• [WHAT THE TASK ASKS]
When you have gone through the entries below, state how many lines include the word "page" and write nothing else.

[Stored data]
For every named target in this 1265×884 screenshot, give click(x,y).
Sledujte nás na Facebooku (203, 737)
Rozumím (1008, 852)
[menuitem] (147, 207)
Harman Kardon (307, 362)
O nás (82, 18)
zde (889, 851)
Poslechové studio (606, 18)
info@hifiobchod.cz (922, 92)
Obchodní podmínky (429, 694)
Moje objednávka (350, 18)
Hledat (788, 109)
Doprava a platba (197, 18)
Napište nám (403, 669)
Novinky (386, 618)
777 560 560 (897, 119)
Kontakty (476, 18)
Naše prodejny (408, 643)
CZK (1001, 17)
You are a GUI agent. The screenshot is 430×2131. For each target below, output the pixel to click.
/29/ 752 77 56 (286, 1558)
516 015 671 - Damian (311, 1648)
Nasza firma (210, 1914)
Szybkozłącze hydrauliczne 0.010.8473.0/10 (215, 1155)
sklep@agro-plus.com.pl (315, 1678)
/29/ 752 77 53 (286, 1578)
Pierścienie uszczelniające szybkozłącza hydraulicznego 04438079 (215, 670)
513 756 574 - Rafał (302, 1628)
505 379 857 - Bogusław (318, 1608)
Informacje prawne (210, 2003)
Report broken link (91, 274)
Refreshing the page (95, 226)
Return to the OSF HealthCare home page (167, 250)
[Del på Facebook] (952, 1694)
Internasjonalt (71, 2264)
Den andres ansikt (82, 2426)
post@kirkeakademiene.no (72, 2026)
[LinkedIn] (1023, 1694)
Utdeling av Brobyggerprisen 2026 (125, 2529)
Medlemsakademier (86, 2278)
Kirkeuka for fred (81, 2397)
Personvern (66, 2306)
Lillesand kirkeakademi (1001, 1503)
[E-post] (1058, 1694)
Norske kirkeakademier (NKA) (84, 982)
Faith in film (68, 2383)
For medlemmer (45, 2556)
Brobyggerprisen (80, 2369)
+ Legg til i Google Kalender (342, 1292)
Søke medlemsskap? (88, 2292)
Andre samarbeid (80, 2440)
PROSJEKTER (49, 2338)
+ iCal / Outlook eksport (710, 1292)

• [RESPONSE BELOW]
2